*** Given information Section Begins ***

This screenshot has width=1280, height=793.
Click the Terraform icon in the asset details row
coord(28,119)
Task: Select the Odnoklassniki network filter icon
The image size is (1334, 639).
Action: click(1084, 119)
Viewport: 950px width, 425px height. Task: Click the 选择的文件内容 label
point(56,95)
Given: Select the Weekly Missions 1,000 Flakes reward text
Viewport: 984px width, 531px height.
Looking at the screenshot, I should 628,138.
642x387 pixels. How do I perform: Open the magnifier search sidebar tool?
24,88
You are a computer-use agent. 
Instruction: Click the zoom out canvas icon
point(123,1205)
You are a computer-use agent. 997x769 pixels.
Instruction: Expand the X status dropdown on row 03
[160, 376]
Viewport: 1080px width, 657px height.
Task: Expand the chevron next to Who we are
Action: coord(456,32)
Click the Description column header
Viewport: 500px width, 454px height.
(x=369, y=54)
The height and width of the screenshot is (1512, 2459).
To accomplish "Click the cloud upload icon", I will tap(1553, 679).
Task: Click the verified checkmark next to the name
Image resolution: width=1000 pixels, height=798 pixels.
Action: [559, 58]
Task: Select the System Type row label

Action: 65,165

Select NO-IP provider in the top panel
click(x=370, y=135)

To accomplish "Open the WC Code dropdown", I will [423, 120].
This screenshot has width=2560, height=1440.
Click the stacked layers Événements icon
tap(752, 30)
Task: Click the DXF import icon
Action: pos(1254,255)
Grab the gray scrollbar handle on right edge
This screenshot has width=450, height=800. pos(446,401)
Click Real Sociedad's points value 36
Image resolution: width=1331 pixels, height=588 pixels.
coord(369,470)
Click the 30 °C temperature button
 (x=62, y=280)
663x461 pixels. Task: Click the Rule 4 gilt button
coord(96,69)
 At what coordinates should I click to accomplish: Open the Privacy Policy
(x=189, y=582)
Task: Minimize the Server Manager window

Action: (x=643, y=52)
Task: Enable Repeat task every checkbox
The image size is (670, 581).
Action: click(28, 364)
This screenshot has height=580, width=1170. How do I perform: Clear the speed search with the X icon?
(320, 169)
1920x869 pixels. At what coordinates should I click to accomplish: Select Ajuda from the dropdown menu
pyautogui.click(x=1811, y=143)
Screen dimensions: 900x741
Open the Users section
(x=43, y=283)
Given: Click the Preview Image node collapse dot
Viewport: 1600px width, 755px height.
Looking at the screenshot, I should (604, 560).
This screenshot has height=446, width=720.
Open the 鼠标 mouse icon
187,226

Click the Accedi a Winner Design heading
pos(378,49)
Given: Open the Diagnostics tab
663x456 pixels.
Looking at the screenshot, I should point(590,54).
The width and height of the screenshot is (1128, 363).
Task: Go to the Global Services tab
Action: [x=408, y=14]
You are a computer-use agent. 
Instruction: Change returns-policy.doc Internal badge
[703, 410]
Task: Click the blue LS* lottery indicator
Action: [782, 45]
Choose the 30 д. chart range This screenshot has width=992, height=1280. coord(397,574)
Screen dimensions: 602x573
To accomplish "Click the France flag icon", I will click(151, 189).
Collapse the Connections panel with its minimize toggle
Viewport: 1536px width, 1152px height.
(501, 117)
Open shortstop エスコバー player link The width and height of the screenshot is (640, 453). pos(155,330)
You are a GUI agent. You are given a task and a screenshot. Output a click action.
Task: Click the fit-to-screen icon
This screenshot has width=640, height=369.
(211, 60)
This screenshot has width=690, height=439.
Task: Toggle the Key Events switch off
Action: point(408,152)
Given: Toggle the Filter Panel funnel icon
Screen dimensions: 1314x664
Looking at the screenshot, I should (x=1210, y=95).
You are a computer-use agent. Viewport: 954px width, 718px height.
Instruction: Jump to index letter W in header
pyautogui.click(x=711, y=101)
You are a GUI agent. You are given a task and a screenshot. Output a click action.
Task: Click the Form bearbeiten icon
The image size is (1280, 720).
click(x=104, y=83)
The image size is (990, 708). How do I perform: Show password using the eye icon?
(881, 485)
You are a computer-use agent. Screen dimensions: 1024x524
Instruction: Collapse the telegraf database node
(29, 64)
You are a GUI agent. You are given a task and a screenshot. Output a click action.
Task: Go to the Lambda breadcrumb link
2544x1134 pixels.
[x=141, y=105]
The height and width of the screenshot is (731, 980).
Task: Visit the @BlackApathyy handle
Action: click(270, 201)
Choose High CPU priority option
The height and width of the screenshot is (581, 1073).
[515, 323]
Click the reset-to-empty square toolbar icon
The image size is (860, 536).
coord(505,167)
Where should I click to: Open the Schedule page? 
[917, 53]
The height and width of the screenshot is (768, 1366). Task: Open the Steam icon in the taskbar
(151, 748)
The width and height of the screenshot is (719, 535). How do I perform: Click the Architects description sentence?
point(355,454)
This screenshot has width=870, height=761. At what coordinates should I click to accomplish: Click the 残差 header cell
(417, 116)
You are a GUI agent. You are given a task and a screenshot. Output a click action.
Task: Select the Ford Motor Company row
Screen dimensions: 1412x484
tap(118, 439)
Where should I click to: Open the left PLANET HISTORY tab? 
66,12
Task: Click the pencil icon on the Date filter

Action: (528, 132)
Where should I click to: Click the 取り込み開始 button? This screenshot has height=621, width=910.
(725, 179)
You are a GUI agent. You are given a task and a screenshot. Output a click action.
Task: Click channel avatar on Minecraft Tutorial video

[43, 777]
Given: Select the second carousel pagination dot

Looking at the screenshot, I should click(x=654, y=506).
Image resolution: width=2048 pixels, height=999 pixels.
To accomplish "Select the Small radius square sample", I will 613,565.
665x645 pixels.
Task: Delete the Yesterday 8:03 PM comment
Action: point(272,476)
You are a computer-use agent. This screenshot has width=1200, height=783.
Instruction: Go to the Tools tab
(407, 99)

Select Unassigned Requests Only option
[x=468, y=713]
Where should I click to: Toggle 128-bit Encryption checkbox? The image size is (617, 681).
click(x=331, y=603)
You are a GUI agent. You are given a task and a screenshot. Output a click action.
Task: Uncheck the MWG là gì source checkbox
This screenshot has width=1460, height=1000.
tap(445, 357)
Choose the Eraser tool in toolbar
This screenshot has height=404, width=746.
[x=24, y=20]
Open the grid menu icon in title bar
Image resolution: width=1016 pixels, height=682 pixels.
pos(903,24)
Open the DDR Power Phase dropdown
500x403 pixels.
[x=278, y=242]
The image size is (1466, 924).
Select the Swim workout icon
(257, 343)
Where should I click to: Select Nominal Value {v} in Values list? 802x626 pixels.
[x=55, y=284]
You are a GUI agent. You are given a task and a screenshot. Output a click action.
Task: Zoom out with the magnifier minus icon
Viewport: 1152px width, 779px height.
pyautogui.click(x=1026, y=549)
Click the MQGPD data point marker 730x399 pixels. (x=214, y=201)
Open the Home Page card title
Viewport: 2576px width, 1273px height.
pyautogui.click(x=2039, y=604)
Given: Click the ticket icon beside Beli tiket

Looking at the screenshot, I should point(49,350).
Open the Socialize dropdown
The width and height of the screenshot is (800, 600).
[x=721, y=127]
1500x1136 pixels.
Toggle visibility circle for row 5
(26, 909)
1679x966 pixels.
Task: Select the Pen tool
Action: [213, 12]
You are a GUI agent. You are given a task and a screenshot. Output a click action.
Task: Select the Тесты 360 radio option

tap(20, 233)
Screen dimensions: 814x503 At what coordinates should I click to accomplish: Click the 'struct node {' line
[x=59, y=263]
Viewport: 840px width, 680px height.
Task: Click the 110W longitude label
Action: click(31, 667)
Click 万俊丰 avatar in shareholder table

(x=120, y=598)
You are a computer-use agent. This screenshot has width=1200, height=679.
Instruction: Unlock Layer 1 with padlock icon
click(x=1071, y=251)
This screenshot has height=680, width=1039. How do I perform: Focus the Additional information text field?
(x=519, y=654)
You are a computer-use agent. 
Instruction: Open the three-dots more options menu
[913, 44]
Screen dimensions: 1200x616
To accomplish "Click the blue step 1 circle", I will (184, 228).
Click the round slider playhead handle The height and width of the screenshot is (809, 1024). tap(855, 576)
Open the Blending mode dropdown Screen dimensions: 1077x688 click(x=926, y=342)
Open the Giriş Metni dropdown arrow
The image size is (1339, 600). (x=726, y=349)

*** Given information Section Ends ***

### What you are asked to do
Using the material above, quote the first line and each line after it, stopping at and including the line that holds "Given: Select the Weekly".

### Your response
This screenshot has width=1280, height=793.
Click the Terraform icon in the asset details row
coord(28,119)
Task: Select the Odnoklassniki network filter icon
The image size is (1334, 639).
Action: click(1084, 119)
Viewport: 950px width, 425px height. Task: Click the 选择的文件内容 label
point(56,95)
Given: Select the Weekly Missions 1,000 Flakes reward text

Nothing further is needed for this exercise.